───── Stored data ─────
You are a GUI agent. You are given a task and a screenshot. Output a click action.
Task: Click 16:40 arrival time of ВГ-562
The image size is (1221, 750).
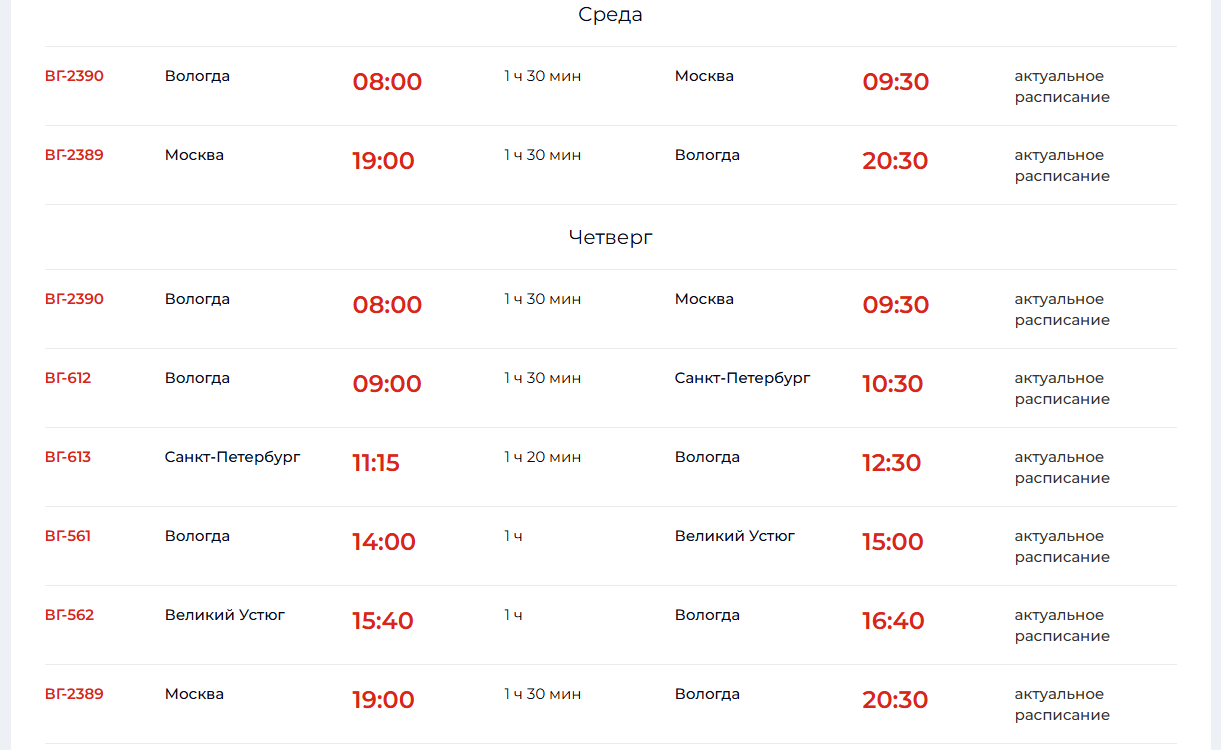tap(894, 621)
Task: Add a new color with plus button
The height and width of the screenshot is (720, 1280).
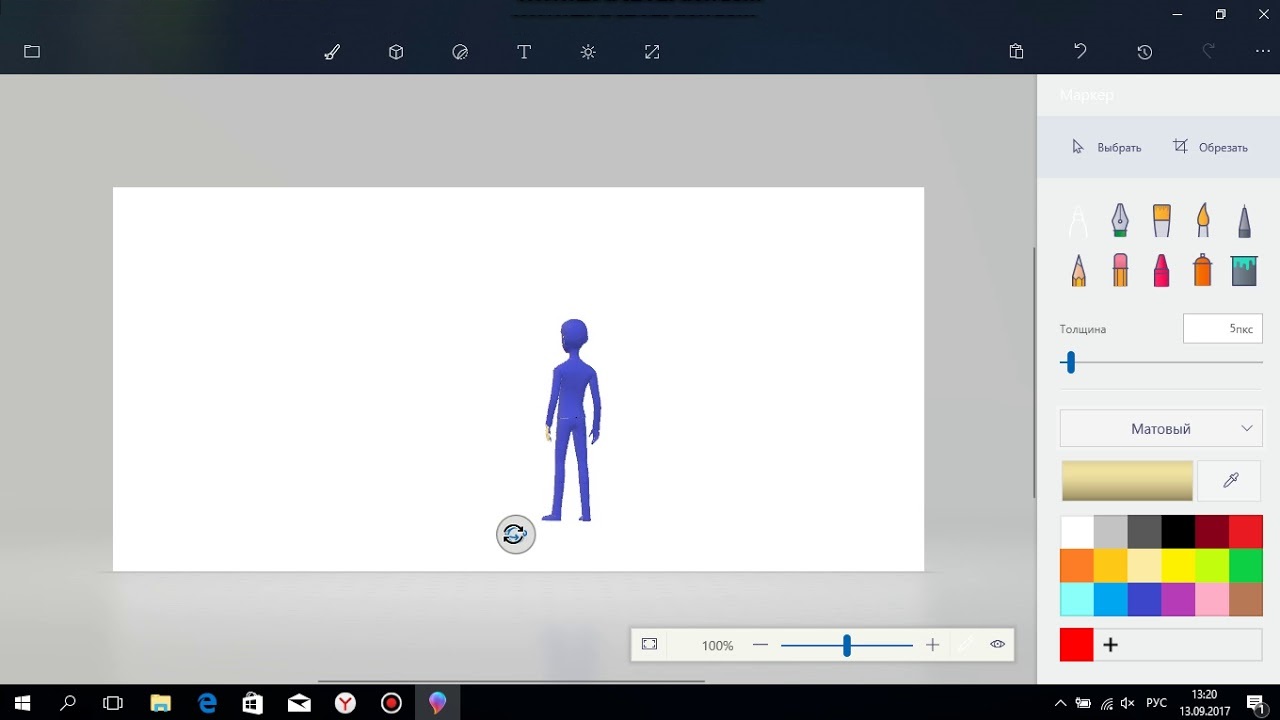Action: 1110,645
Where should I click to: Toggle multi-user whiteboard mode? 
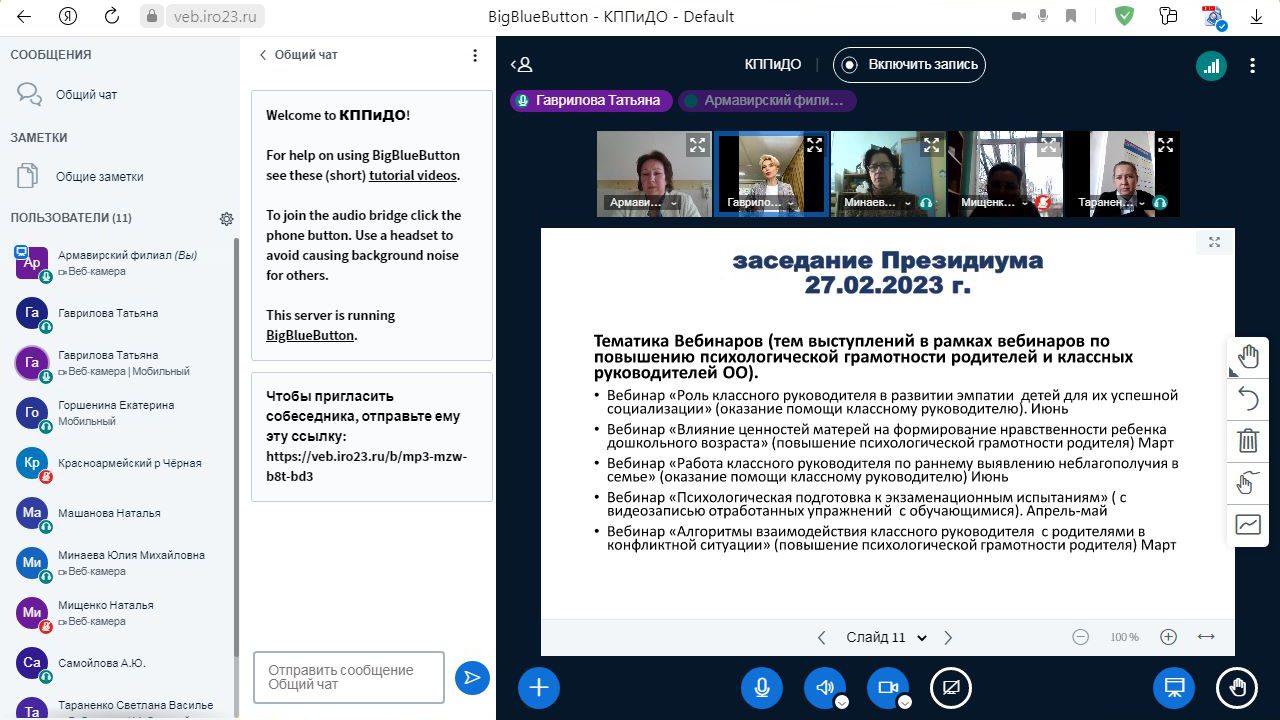click(x=1248, y=525)

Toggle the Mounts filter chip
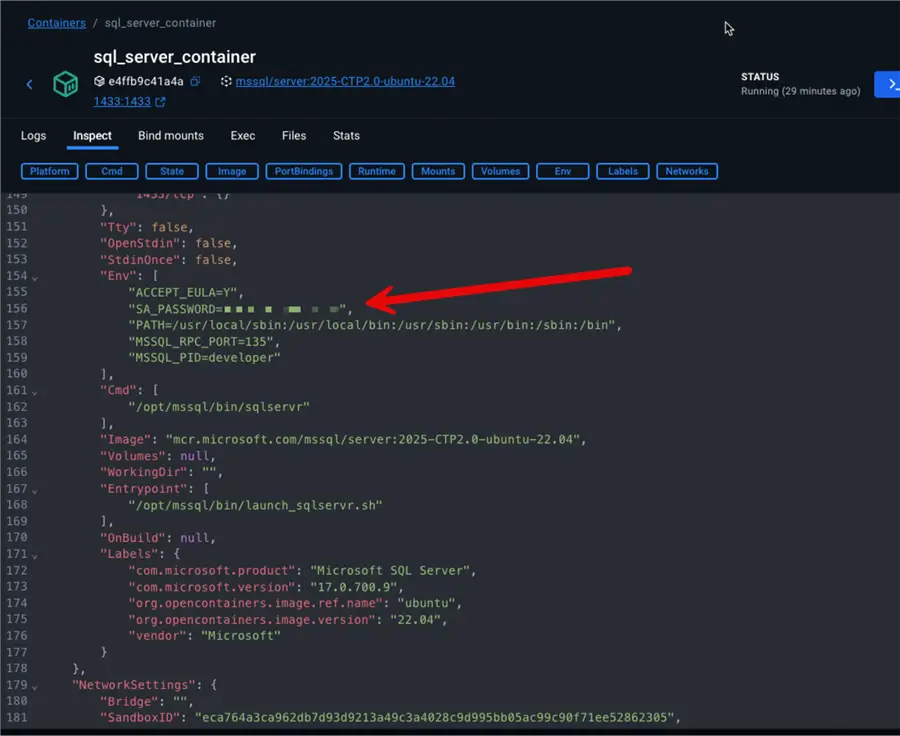coord(437,171)
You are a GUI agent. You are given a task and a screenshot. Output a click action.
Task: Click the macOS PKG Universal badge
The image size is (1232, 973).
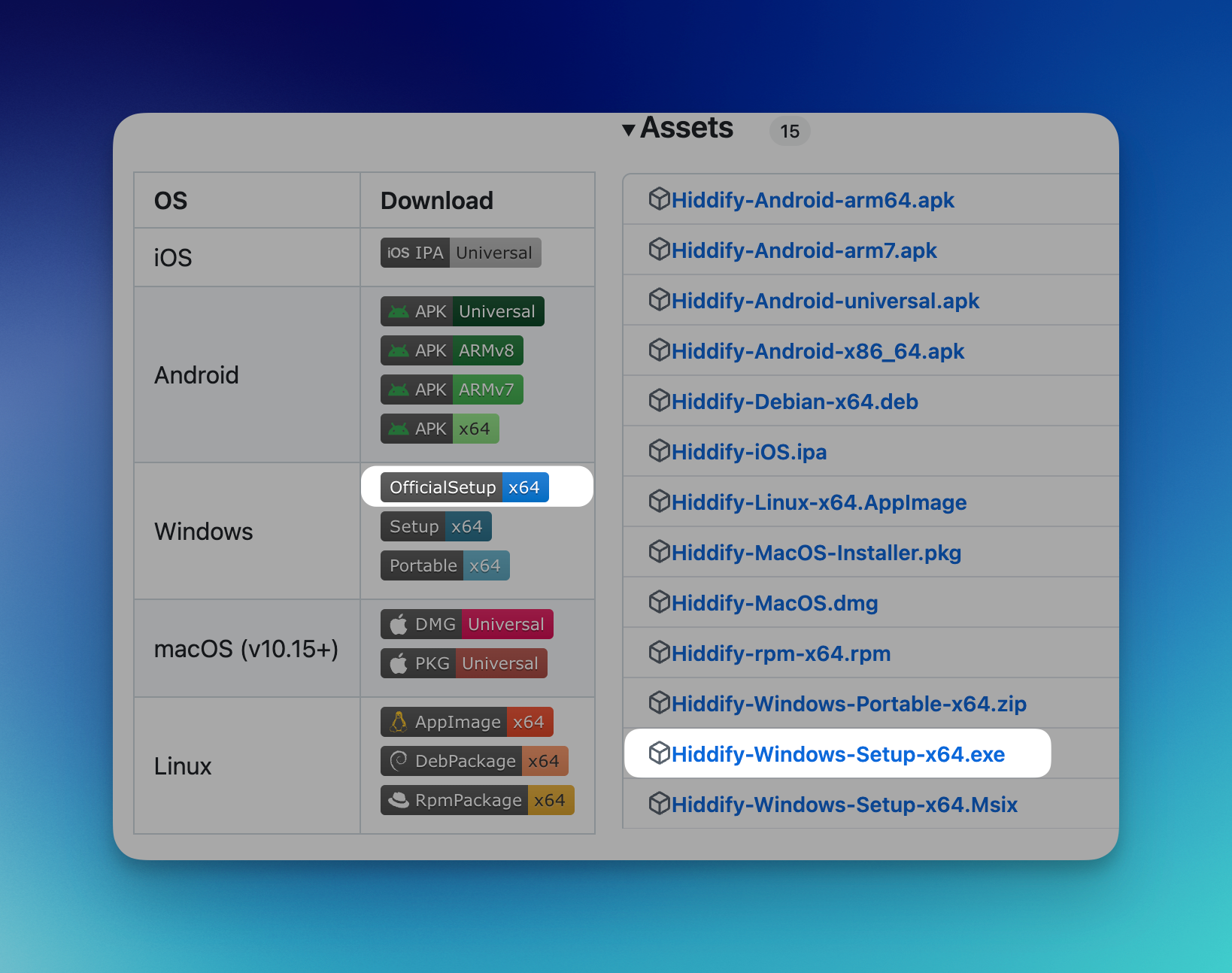[463, 663]
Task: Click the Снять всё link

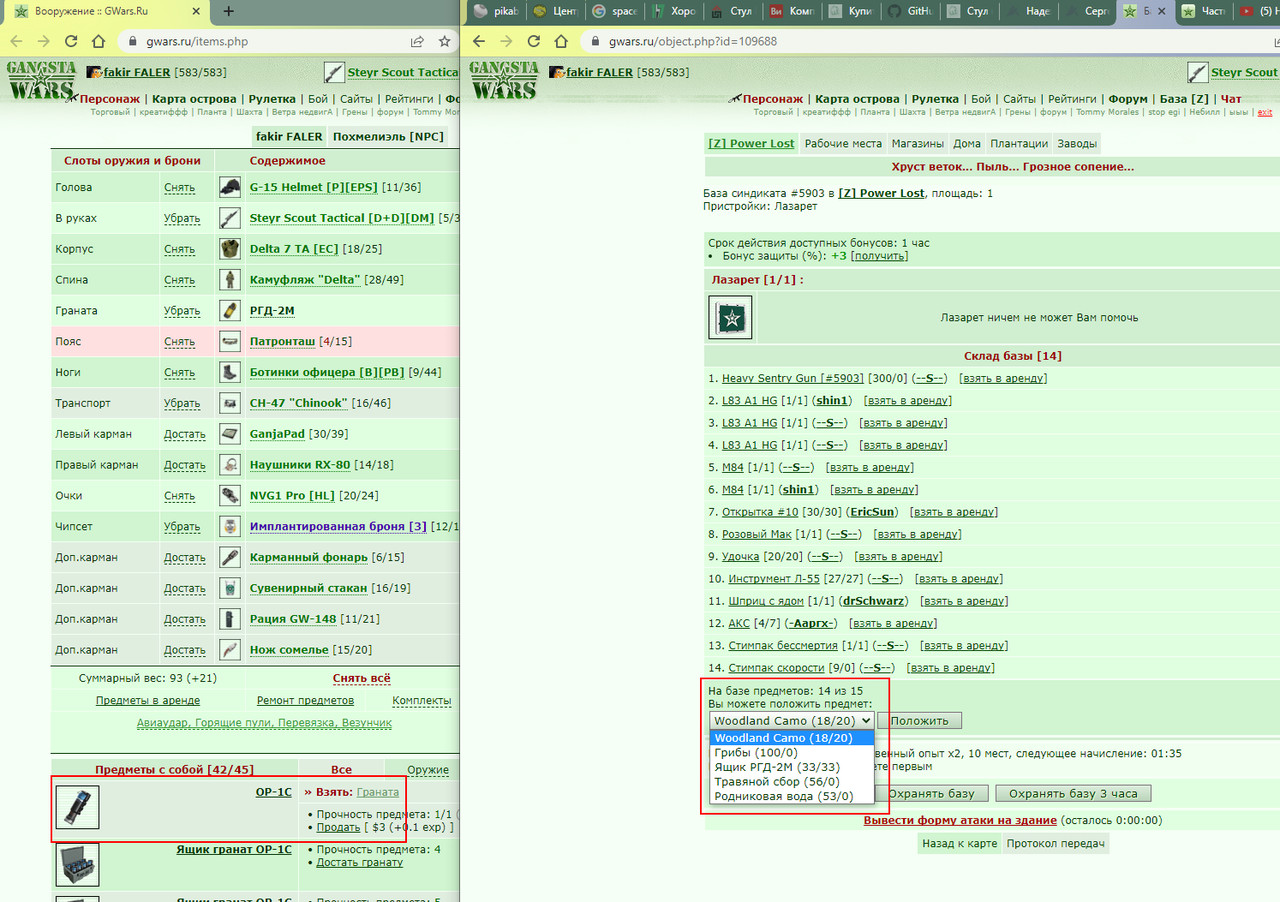Action: click(x=361, y=678)
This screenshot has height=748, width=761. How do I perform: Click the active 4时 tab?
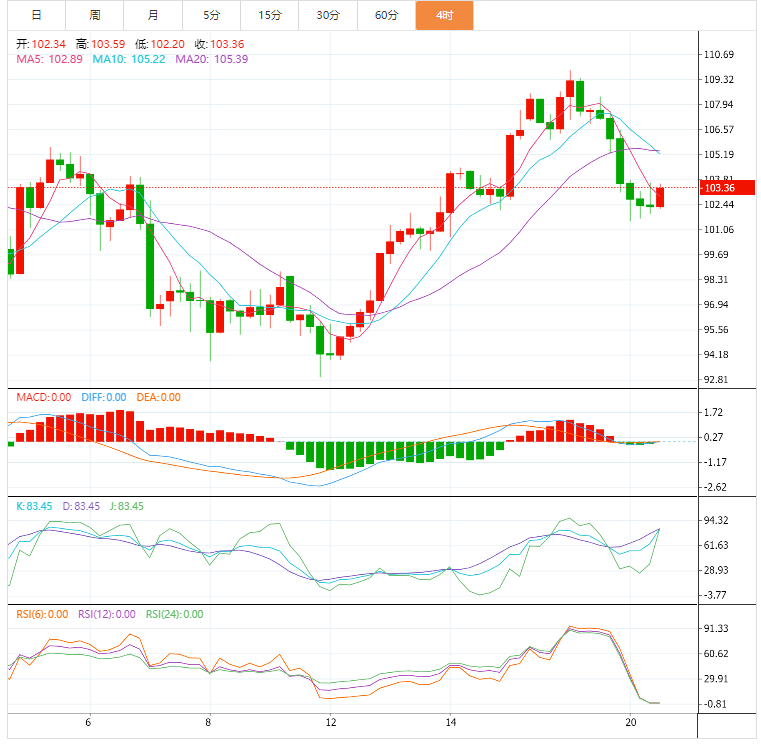444,15
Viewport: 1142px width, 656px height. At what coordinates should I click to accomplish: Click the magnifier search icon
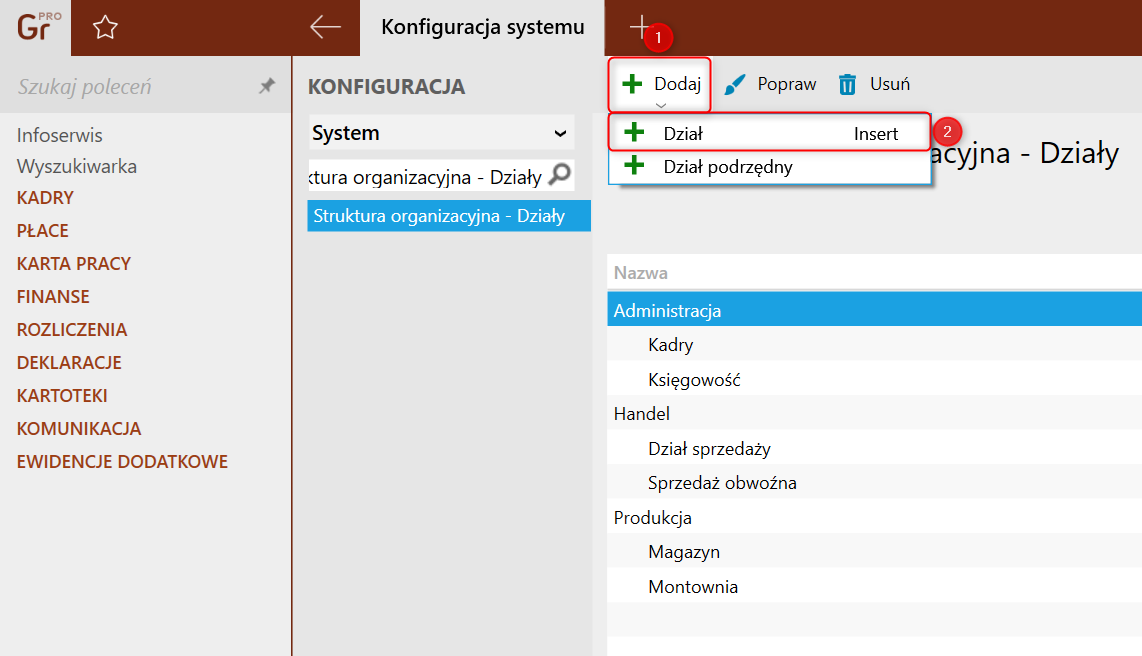tap(560, 175)
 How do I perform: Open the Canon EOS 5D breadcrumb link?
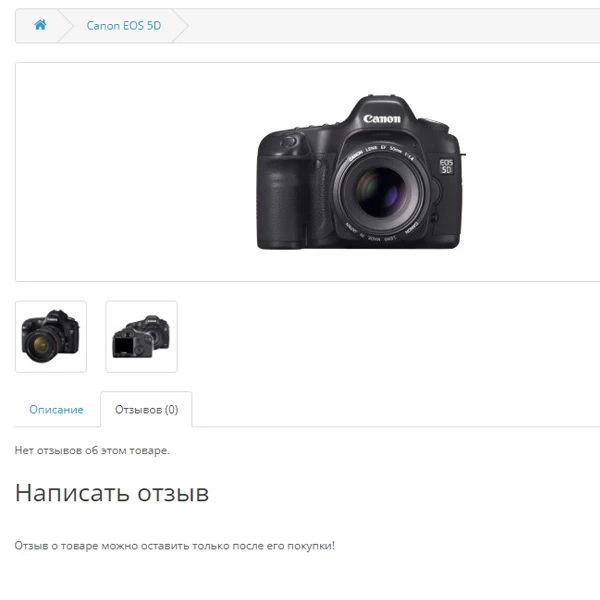(124, 26)
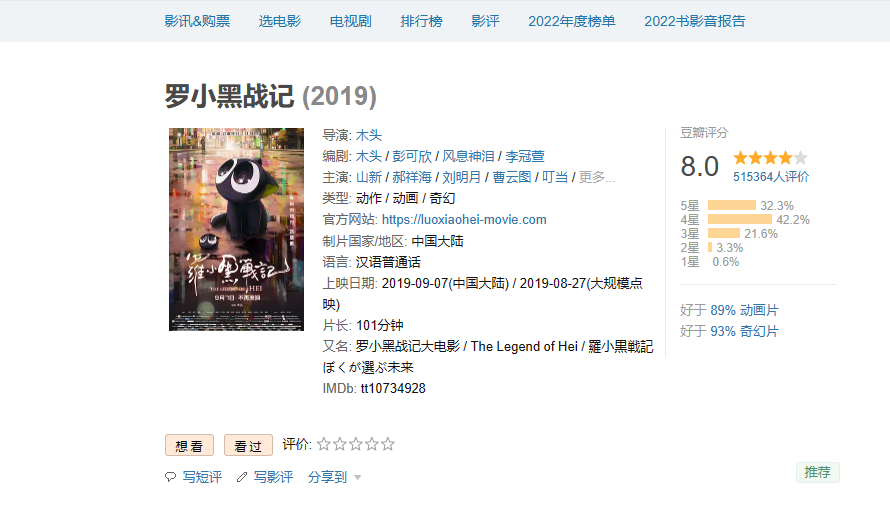Open the 罗小黑战记 movie poster thumbnail
This screenshot has height=507, width=890.
236,229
─────
Set down again, exactly, every line above from the one with "Where should I" down to the one with "Task: Click the macOS PKG Universal badge", both ends included. No pictures, and nothing else.

Response to the task:
Where should I click to: Toggle multi-user whiteboard mode? 
click(x=1248, y=525)

Toggle the Mounts filter chip
coord(437,171)
You are a GUI agent. You are given a task and a screenshot. Output a click action.
Task: Click the macOS PKG Universal badge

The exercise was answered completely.